Intra-operative cytology
This technique does not involve freezing of tissue. Samples are obtained by touch imprint of fresh specimen, scraping smear preparation and squash preparation (in case of glioma of the brain). These can add a great deal of information to FS and sometimes obviates the need for it altogether (28). Strong indications for this technique include lymphoproliferative lesions, central nervous system lesions and thyroid nodules. It can also be used for minute specimens and to sample tissue that would be difficult to cut with the cryostat.
Chonmaitri IS (29) claimed that imprint cytology also gives superior results in cases of isolated tumour cells, hemorrhagic tissue and infective cases. In their series of 80 cases done in Thailand, the total diagnostic accuracy of this technique was 90.6% for benign tumours and 93.7% for malignant tumours. In a large series of 2,250 intra-operative cytology performed along with FS, Scucchi LF et al (30) reported the diagnostic accuracy of each technique alone was 94.9% for FS and 96% for cytology. They noted that although specific diagnoses were more frequently formulated on the bases of FS examination, FS were not diagnostic in 113 cases in which cytology allowed a specific diagnosis.

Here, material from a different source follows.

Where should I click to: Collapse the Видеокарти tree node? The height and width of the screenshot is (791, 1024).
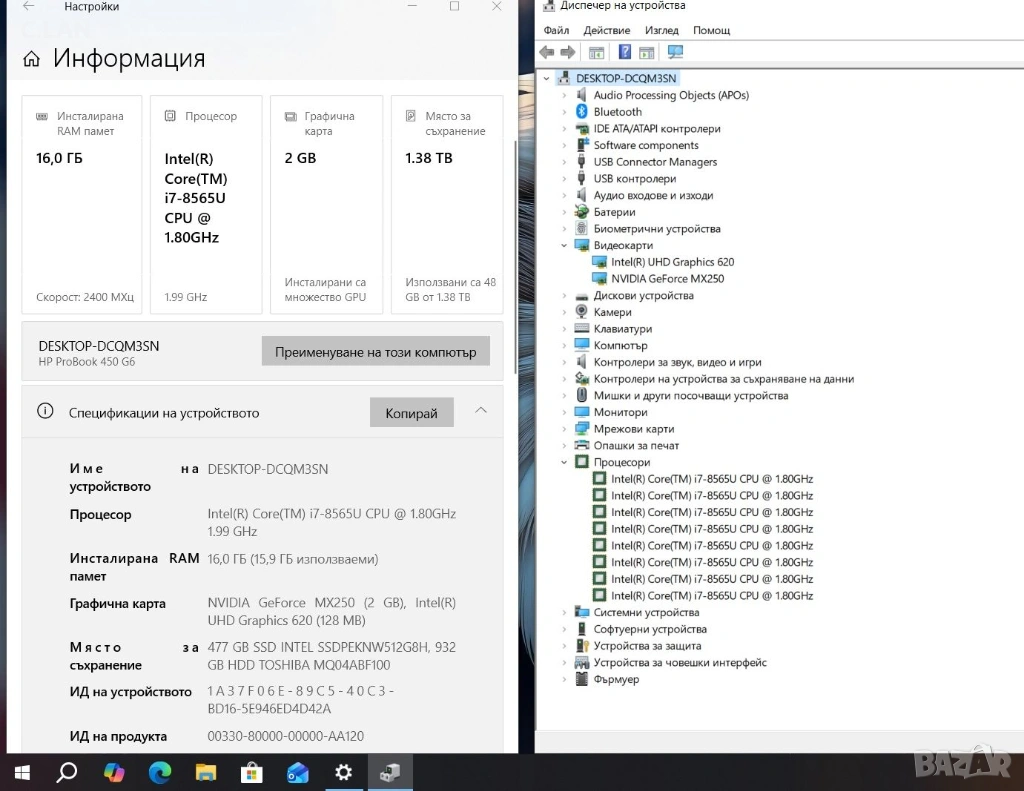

Wakely PE et al (31) in studying the role of intra-operative cytology in pediatric surgical pathology involving 58 cases noted that 49% of the cases had diagnosis rendered by cytology alone without a concurrent FS examination. They concluded that intra-operative cytology serves as a useful supplement in FS diagnosis and, in some situations (particularly when tissue is limited), can replace histologic FS examination.
Mini Laboratory adjacent to Operating Theater
For an efficient FS services and better communication between pathologist and surgeon, a number of institutions have a mini laboratory adjacent to the operating theater. This is very favourable but may however be an expensive venture. Pathologist can also offer intra-operative cytology services such as for brain tumours at the site and this is very helpful to the surgeon.
Frozen section telepathology
In certain countries, the use of static and dynamic telepathology has help pathologists at remote areas and inexperienced pathologists to communicate with a distant pathology institute where diagnoses were made on digital images (32, 33). Even though the remote pathologists can sample images sufficiently but the Internet is much too unreliable for such a time dependent task. This requires improvement of the system.
Conclusion
The intra-operative consultation using FS is a very useful but one needs to be aware of its indication and limitations. Bearing the above in mind when requesting for this investigation, will make this technique a very reliable and accurate investigation and serves the patient’s best interest.